Is there a way to control how the schedule is build? If I can control
which inputs are processed first, I could schedule the "long" inputs
to be processed first and so they will be balanced across nodes and I
will end up with something similar to the first schedule.

I could configure the job so that a "long" input gets processed by
more that a map, and so end up balancing the work, but I noticed that
overall, this takes more time than a bad scheduling with only one map
per input.

Thanks!

Cheers,
Rares Vernica

Re: control map to split assignment

Posted by Alex Loddengaard <al...@cloudera.com>.
Hi Rares,

Unfortunately there isn't a way to control the scheduling of individual
tasks, at least as far as I know.  Might you be able to split this up into
two jobs: one for the "short" inputs; another for the "long" inputs?  Just a
thought.

Alex

On Wed, Aug 26, 2009 at 6:52 PM, Rares Vernica <rv...@gmail.com> wrote:

> Hello,
>
> I wonder is there is a way to control how maps are assigned to splits
> in order to balance the load across the cluster.
>
> Here is a simplified example. I have tow types of inputs: "long" and
> "short". Each input is in a different file and will be processed by a
> single map task.
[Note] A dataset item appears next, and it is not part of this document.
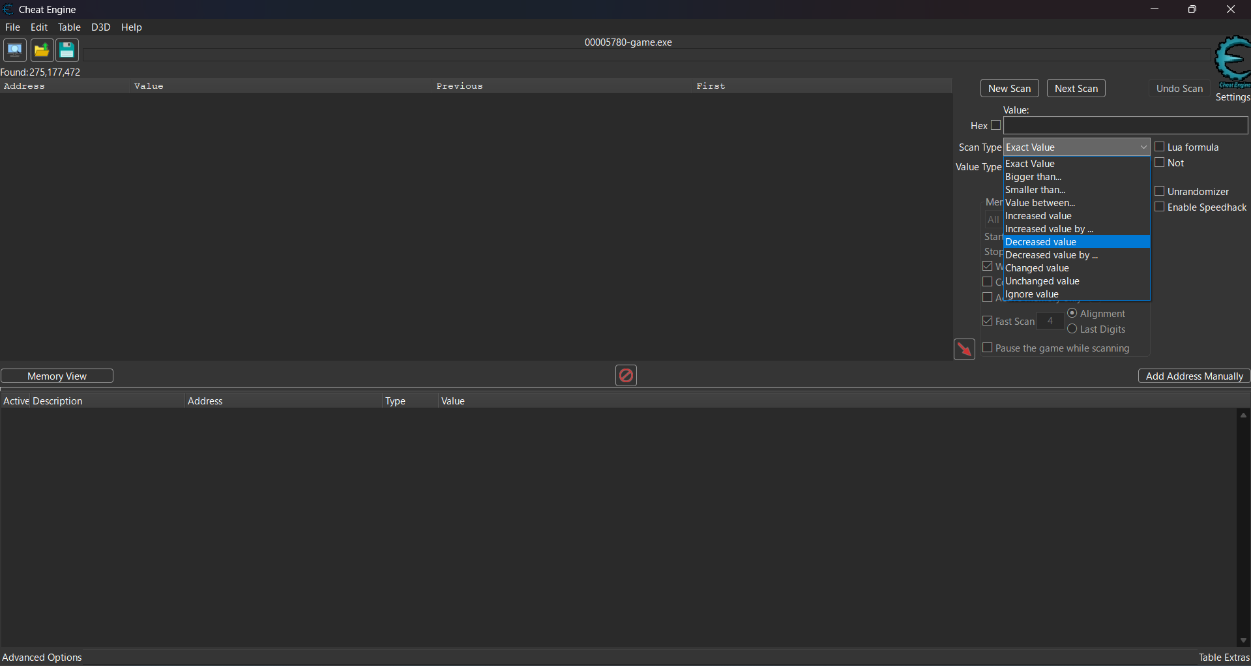Enable the Hex checkbox
This screenshot has width=1251, height=666.
(995, 125)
Suppose the "long" inputs take 10s to process while
> the "short" inputs take 3s to process. I have two "long" inputs and
> two "short" inputs. My cluster has 2 nodes and each node can execute
> only one map task at a time. A possible schedule of the tasks could be
> the following:
>
> Node 1: "long map", "short map" -> 10s + 3s = 13s
> Node 2: "long map", "short map" -> 10s + 3s = 13s
>
> So, my job will be done in 13s. Another possible schedule is:
>
> Node 1: "long map" -> 10s
> Node 2: "short map", "short map", "long map" -> 3s + 3s + 10s = 16s
>
> And, my job will be done in 16s. Clearly, the first scheduling is better.
>
> Is there a way to control how the schedule is build? If I can control
> which inputs are processed first, I could schedule the "long" inputs
> to be processed first and so they will be balanced across nodes and I
> will end up with something similar to the first schedule.
>
> I could configure the job so that a "long" input gets processed by
> more that a map, and so end up balancing the work, but I noticed that
> overall, this takes more time than a bad scheduling with only one map
> per input.
>
> Thanks!
>
> Cheers,
> Rares Vernica
>